Aluminium as a slider in this application is perfectly fine, and if it galled up you would be in deep trouble, it would be jammed absolutely solid. I feel this is more about age, and the sticky-ness of rancid and probably dirty grease.
WD40 is good at freeing things, but after a short time - a day or so - the residue it leaves starts to dry and go sticky again, so it may be that the cure is worse than the illness. I would be using IPA or even brake cleaner, carburettor cleaner is good too as it dries faster but it can pickle the paint. With the old grease out of the way the slide should move easily - too easily, so add some oil or grease to slow things down again. If the slider is still too stiff when you have cleaned it then there are still grease remnants in there, or a burr from someone else's heavy handed-ness trying to rectify the same problem.

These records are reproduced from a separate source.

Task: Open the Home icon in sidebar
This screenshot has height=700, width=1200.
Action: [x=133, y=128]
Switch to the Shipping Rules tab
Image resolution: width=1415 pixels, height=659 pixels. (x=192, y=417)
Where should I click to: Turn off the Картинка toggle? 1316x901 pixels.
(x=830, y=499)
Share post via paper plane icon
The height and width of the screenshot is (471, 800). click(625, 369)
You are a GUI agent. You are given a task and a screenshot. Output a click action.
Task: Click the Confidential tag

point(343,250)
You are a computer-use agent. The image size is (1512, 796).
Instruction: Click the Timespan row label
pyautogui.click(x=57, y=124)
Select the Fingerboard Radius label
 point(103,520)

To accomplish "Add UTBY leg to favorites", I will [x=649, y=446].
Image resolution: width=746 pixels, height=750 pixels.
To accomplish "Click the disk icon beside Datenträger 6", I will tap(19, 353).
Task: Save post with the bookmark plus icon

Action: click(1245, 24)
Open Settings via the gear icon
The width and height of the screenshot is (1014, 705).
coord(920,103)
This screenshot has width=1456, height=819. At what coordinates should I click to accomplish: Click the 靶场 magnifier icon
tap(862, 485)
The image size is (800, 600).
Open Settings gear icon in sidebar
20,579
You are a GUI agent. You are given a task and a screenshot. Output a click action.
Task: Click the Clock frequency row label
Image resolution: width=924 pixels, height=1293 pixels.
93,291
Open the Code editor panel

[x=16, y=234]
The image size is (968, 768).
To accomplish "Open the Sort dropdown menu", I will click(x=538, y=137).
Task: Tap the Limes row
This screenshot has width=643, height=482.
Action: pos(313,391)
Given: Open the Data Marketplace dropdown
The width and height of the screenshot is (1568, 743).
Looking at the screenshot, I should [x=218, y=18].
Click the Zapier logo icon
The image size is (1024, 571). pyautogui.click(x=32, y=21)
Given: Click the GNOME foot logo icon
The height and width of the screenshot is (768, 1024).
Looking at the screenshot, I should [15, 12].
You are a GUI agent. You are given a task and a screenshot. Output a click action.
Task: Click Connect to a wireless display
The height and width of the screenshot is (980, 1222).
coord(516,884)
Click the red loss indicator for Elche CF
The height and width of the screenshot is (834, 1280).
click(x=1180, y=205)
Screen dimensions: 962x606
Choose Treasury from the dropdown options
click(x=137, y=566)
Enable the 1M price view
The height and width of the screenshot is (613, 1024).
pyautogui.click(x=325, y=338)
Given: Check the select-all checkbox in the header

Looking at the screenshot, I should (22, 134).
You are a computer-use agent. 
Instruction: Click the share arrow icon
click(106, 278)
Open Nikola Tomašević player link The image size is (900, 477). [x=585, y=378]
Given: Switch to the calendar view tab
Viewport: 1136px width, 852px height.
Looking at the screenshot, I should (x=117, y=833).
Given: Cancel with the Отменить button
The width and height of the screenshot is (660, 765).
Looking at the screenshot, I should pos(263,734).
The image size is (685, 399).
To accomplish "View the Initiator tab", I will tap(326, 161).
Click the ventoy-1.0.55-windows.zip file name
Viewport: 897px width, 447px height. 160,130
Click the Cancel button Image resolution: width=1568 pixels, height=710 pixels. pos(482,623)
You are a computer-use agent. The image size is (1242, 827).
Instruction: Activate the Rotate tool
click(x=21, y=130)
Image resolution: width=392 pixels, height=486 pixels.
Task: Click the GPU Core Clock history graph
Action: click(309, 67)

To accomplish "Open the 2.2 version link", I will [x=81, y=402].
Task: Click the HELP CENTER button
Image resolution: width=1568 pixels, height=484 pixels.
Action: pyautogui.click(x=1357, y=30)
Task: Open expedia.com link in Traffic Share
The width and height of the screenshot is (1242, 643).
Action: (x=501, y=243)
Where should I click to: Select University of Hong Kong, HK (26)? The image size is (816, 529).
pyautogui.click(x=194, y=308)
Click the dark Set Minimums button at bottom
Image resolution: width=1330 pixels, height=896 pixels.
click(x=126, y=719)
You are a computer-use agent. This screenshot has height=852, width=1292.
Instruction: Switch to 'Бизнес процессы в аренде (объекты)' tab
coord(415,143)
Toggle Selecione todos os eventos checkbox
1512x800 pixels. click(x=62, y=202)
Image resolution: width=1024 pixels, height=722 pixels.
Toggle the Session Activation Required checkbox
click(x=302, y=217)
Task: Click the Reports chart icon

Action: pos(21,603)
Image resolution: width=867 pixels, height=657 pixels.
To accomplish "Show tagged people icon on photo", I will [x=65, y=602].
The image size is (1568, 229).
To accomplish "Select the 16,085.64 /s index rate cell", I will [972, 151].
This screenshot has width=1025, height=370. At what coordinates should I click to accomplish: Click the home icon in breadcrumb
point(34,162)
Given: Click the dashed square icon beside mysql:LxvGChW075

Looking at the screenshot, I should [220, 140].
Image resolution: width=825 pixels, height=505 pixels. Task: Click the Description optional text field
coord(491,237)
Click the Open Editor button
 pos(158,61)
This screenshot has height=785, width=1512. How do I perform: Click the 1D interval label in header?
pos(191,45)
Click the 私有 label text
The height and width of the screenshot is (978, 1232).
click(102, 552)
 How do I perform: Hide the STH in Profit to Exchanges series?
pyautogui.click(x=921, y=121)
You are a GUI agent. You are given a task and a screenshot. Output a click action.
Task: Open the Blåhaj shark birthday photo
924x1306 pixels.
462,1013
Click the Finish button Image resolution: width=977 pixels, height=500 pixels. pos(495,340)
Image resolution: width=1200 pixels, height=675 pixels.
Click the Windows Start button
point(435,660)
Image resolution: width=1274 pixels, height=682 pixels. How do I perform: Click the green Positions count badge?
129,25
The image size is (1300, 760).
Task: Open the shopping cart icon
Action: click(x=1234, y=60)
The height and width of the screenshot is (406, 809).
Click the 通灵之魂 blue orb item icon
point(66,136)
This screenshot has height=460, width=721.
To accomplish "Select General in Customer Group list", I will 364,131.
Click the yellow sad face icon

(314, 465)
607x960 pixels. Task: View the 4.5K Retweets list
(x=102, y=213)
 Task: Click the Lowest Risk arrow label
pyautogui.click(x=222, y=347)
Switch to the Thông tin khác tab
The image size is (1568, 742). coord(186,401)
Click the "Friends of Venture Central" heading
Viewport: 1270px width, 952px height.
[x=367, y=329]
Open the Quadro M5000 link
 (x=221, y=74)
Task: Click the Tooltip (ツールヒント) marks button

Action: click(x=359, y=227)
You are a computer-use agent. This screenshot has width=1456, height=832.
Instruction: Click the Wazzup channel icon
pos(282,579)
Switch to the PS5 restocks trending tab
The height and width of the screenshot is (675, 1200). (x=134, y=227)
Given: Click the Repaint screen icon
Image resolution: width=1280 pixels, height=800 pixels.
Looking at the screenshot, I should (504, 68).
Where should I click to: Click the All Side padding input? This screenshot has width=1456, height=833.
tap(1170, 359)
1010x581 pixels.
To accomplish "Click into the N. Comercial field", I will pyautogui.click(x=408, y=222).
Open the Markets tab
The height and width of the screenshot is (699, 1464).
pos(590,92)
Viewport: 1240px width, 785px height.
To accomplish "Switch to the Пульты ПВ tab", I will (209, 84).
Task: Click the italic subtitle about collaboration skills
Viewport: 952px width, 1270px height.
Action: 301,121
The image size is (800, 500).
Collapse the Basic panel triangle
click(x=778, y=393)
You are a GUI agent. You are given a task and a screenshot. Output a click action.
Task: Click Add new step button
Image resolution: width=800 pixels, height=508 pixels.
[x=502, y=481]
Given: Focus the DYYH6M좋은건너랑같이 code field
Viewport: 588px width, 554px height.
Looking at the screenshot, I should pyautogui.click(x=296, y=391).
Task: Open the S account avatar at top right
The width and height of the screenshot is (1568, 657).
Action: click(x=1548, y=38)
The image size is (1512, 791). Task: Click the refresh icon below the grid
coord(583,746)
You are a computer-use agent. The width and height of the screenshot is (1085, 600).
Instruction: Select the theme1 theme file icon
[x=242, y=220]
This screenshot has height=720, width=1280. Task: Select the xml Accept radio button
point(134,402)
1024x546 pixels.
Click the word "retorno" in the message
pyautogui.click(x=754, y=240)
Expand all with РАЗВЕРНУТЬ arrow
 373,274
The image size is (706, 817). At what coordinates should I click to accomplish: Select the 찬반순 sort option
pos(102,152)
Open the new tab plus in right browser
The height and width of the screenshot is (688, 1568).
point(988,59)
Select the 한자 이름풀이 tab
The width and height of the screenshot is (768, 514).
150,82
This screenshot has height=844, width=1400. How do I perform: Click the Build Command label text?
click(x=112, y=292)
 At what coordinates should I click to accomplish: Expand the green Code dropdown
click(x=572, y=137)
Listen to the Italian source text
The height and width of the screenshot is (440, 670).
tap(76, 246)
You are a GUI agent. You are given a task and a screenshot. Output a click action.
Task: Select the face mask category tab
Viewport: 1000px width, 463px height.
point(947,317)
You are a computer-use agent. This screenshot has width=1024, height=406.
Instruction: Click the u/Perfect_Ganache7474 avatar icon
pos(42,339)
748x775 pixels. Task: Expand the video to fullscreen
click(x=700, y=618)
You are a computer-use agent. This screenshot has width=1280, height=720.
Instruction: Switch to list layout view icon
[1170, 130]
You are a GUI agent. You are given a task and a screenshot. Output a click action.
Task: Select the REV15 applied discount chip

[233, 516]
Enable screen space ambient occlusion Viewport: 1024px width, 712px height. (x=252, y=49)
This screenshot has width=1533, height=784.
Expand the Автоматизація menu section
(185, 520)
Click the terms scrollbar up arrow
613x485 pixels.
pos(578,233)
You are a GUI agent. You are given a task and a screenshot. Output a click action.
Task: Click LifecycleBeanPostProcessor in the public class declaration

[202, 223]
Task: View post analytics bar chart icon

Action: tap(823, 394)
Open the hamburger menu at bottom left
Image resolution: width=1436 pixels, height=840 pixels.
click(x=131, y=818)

I would bet almost anything that the slide doesn't need to be adjustable as it is made accurately enough to control the clearances. This isn't a machine tool its a precision instrument.
If I've understood correctly, you have managed to get the assembly with the stuck screws off the microscope. If they were assembled with Loctite your best bet is some heat - low oven, say 120 C or so. Loctite is pretty much immune to solvents - so soaking them is not going to help. If they are stuck because of the passage of anno domini, try some white spirit or paraffin.
HTH, go gently at it, and don't start introducing abrasives unless you can be sure to clean the residue out again afterwards.
|Brian G||01/02/2019 10:09:27|
|513 forum posts|
I would tend to agree about the brass dovetail. Why go to the expense of making it a separate part unless it is adjustable?
Could I suggest being careful with the screws if they are cross-heads? A lot of older Japanese equipment has JIS and not Phillips screw heads (as if Phillips vs. Pozidriv wasn't bad enough). Hard to identify by sight, but they may have a little dot in one quadrant. Larger sizes are available from Machine Mart, whilst there are plenty of JIS instrument screwdrivers on Amazon.
|Clive Foster||01/02/2019 11:16:19|
|1779 forum posts|
Having worked on micrometer adjusted optical slides of similar, but not identical construction with similar issues I agree that its a completely take it apart, clean and re-assemble issue.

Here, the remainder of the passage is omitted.